#### Records shown

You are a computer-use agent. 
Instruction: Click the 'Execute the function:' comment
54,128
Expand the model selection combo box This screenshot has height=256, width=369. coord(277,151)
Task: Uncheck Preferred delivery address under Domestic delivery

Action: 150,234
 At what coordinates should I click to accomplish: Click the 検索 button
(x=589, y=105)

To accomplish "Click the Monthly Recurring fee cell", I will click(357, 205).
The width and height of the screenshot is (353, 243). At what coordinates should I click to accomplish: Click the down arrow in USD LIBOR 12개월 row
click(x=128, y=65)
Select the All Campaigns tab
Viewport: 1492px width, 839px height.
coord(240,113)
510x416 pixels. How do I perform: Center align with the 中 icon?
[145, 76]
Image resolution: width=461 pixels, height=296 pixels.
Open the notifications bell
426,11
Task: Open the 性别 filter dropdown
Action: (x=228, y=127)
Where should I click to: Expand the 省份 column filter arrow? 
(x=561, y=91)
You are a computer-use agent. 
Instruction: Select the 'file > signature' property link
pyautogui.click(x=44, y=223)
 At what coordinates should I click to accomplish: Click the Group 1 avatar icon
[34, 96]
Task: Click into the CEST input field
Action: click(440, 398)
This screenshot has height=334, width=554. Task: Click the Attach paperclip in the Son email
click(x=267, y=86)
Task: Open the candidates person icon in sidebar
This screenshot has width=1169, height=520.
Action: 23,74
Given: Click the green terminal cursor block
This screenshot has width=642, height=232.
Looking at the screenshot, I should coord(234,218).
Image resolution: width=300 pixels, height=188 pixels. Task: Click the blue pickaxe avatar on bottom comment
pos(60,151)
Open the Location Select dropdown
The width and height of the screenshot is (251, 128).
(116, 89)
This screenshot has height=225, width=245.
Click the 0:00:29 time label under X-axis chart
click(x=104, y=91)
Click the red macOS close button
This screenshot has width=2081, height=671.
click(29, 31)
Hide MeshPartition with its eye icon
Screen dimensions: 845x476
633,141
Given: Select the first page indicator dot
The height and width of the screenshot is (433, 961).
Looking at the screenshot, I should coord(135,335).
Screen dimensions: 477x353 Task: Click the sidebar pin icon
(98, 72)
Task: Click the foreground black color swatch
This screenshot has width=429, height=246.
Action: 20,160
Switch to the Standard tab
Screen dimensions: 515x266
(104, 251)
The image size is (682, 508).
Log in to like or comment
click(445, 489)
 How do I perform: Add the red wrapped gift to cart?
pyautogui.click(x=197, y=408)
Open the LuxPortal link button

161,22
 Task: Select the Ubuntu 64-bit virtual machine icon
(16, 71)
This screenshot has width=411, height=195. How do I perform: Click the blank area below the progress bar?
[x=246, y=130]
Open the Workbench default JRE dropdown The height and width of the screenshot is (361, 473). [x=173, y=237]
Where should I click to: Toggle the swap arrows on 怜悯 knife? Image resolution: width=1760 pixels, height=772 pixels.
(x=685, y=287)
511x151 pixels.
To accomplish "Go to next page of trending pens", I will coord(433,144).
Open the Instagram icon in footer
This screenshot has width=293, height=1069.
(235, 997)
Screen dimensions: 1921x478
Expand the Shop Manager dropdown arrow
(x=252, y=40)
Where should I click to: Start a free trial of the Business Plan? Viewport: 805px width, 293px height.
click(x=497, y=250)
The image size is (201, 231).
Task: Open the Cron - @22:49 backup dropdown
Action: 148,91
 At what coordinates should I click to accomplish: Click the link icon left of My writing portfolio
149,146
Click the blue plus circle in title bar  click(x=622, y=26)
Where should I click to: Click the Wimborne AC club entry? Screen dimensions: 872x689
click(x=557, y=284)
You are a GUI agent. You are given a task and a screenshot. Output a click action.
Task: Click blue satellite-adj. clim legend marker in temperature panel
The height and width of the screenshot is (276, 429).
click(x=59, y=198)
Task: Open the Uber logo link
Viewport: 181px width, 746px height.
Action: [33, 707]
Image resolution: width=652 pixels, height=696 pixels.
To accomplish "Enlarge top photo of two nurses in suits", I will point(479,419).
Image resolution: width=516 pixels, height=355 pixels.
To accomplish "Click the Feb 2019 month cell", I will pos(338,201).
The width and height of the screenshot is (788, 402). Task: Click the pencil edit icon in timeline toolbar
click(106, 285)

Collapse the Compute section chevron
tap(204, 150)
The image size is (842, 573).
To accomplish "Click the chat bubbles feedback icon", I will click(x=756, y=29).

########

◆ **Work instruction**:
All of the data above should be reproduced exactly, with nothing left out.

◆ **Response to the task**:
You are a computer-use agent. 
Instruction: Click the 'Execute the function:' comment
54,128
Expand the model selection combo box This screenshot has height=256, width=369. coord(277,151)
Task: Uncheck Preferred delivery address under Domestic delivery

Action: 150,234
 At what coordinates should I click to accomplish: Click the 検索 button
(x=589, y=105)

To accomplish "Click the Monthly Recurring fee cell", I will click(357, 205).
The width and height of the screenshot is (353, 243). At what coordinates should I click to accomplish: Click the down arrow in USD LIBOR 12개월 row
click(x=128, y=65)
Select the All Campaigns tab
Viewport: 1492px width, 839px height.
coord(240,113)
510x416 pixels. How do I perform: Center align with the 中 icon?
[145, 76]
Image resolution: width=461 pixels, height=296 pixels.
Open the notifications bell
426,11
Task: Open the 性别 filter dropdown
Action: (x=228, y=127)
Where should I click to: Expand the 省份 column filter arrow? 
(x=561, y=91)
You are a computer-use agent. 
Instruction: Select the 'file > signature' property link
pyautogui.click(x=44, y=223)
 At what coordinates should I click to accomplish: Click the Group 1 avatar icon
[34, 96]
Task: Click into the CEST input field
Action: click(440, 398)
This screenshot has height=334, width=554. Task: Click the Attach paperclip in the Son email
click(x=267, y=86)
Task: Open the candidates person icon in sidebar
This screenshot has width=1169, height=520.
Action: 23,74
Given: Click the green terminal cursor block
This screenshot has width=642, height=232.
Looking at the screenshot, I should coord(234,218).
Image resolution: width=300 pixels, height=188 pixels. Task: Click the blue pickaxe avatar on bottom comment
pos(60,151)
Open the Location Select dropdown
The width and height of the screenshot is (251, 128).
(116, 89)
This screenshot has height=225, width=245.
Click the 0:00:29 time label under X-axis chart
click(x=104, y=91)
Click the red macOS close button
This screenshot has width=2081, height=671.
click(29, 31)
Hide MeshPartition with its eye icon
Screen dimensions: 845x476
633,141
Given: Select the first page indicator dot
The height and width of the screenshot is (433, 961).
Looking at the screenshot, I should coord(135,335).
Screen dimensions: 477x353 Task: Click the sidebar pin icon
(98, 72)
Task: Click the foreground black color swatch
This screenshot has width=429, height=246.
Action: 20,160
Switch to the Standard tab
Screen dimensions: 515x266
(104, 251)
The image size is (682, 508).
Log in to like or comment
click(445, 489)
 How do I perform: Add the red wrapped gift to cart?
pyautogui.click(x=197, y=408)
Open the LuxPortal link button

161,22
 Task: Select the Ubuntu 64-bit virtual machine icon
(16, 71)
This screenshot has width=411, height=195. How do I perform: Click the blank area below the progress bar?
[x=246, y=130]
Open the Workbench default JRE dropdown The height and width of the screenshot is (361, 473). [x=173, y=237]
Where should I click to: Toggle the swap arrows on 怜悯 knife? Image resolution: width=1760 pixels, height=772 pixels.
(x=685, y=287)
511x151 pixels.
To accomplish "Go to next page of trending pens", I will coord(433,144).
Open the Instagram icon in footer
This screenshot has width=293, height=1069.
(235, 997)
Screen dimensions: 1921x478
Expand the Shop Manager dropdown arrow
(x=252, y=40)
Where should I click to: Start a free trial of the Business Plan? Viewport: 805px width, 293px height.
click(x=497, y=250)
The image size is (201, 231).
Task: Open the Cron - @22:49 backup dropdown
Action: 148,91
 At what coordinates should I click to accomplish: Click the link icon left of My writing portfolio
149,146
Click the blue plus circle in title bar  click(x=622, y=26)
Where should I click to: Click the Wimborne AC club entry? Screen dimensions: 872x689
click(x=557, y=284)
You are a GUI agent. You are given a task and a screenshot. Output a click action.
Task: Click blue satellite-adj. clim legend marker in temperature panel
The height and width of the screenshot is (276, 429).
click(x=59, y=198)
Task: Open the Uber logo link
Viewport: 181px width, 746px height.
Action: [33, 707]
Image resolution: width=652 pixels, height=696 pixels.
To accomplish "Enlarge top photo of two nurses in suits", I will point(479,419).
Image resolution: width=516 pixels, height=355 pixels.
To accomplish "Click the Feb 2019 month cell", I will pos(338,201).
The width and height of the screenshot is (788, 402). Task: Click the pencil edit icon in timeline toolbar
click(106, 285)

Collapse the Compute section chevron
tap(204, 150)
The image size is (842, 573).
To accomplish "Click the chat bubbles feedback icon", I will click(x=756, y=29).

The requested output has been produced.